A Patriot’s Diary
With Ekena Nyankun Juahgbe-Droh Wesley
Responding to one of A Patriot’s Diary’s last week’s edition, veteran Liberian writer, Dr. Abdoulaye Dukule said: “Does the infancy predict the future?” Surely, it was an expression of free speech as it were. Historically, there are instances where an infancy would predictably translate into the future.
We all knew George Weah would fail from the get go! Weah could not give what he doesn’t have in any case. Errors, we agree, are human-centered. But some errors are just Unpardonable! However, admitting to errors does not suggest one has failed. It is an admission of the fact in order to make amends.
President Joseph Nyuma Baokai won the November 14 runoff by a slim margin because he was a better choice. George Manneh Weah lost as a result of his own self-ordained destruction. He had set out to fail and he did so dismally.
Unconfirmed news, widely circulated whispers, chatters and murmurs about money clandestinely changing hands to influence presidential appointments cannot be outrightly dismissed if you may. Resorting to being mum simply because Liberians lack the capacity to sustain any form of pressure is foolhardy.

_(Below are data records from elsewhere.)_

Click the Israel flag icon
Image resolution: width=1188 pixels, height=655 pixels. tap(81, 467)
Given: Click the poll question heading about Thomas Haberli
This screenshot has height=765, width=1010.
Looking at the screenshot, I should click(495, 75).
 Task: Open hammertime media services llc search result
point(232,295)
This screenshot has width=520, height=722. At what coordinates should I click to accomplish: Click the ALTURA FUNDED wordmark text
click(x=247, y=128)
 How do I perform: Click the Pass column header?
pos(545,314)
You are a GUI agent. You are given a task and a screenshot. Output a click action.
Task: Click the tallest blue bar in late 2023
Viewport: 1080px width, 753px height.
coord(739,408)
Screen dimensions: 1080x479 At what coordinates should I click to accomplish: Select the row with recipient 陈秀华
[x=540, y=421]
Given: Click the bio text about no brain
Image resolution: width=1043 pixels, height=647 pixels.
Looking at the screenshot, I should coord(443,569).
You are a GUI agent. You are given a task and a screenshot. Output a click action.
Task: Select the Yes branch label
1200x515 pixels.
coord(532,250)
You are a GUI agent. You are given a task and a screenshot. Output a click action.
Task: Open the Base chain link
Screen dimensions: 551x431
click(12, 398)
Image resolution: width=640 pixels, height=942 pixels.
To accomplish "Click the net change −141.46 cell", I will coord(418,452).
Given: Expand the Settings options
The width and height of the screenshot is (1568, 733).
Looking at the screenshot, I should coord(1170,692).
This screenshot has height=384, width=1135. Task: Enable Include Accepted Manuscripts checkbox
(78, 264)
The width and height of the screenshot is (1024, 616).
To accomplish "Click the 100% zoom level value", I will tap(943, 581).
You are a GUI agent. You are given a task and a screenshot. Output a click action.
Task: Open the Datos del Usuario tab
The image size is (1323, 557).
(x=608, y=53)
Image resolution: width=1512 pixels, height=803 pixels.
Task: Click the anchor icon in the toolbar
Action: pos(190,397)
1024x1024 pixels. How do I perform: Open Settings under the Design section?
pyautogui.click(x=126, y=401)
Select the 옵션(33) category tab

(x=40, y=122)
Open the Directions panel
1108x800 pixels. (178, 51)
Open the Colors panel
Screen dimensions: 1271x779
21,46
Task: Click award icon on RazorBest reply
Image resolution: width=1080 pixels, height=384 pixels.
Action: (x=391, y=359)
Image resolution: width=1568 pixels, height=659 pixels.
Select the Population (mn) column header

The whispers and murmurs about money changing hands to induce presidential appointments – is not just peculiar to the Joseph Boakai era. Similar murmurs and chatters occasioned the Ellen Johnson Sirleaf administration when a former senior presidential aide who was later fired for a different reason attracted accusing fingers as master-mind of pecuniary overtures in exchange for presidential appointments.
It was utterly despicable to say the least that amid a list of all-qualified candidates, the vetting committee would resort to capitalizing on financial inducement. It is insane and negates the tenets of good governance. Clearly, integrity will not inform such nominees output let alone the confirmed and appointed officials’ modus operandi.
It is a very bad precedent after all and must be resisted by all civilized forces of accountability and the promotion of integrity. If one’s qualification or experience cannot make a candidate the most suitable for the job, financial inducement should not be the basis for consideration.
The immediate past regime unarguably proved the most reckless and unprincipled in their pursuit of financial inducement amid home-grown “House of Cards.” Former President Weah’s disgraced Chief of Staff was reportedly the ringleader in the ‘money-for-jobs’ saga. No wonder looting was at its highest in living memory. Worse still, he is currently battling US-imposed sanctions – although he claims innocence.
Those who paid to get presidential appointments under Weah surely didn’t give a damn. They believed that they had invested and it was just commonsense to heighten the plundering of the national coffers. It didn’t matter whether schools and hospitals were adequately resourced to serve the people.
Whispers, murmurs and unconfirmed reports that monetary inducement is taking shape under Boakai must be immediately investigated to clear whatever doubts there are.
If there are people or anyone for that matter around the presidency bent on unscrupulously dragging the new administration in the stain of corruption at such an early time, President Boakai should not hesitate to launch a full scale investigation in the interest of probity and accountability.
If officials poised to serve are bribing their way through for jobs, the foregoing is obvious. Here, the infancy predicts the future. When the bribery scheme becomes a source of investment, then shameless people will go to any length to reap the returns on their investments at the detriment of the suffering masses.
Just as it was untenable when done during the Ellen Johnson Sirleaf and George Weah administrations, it is even woefully diabolical to subscribe to such menace under Joseph Nyuma Baokai. The sooner President Boakai acts expeditiously the better the stitch in time might save nine.
What the hell is going on, folks. We vehemently detest the “old wine in new bottle” mindset. Our people deserve better.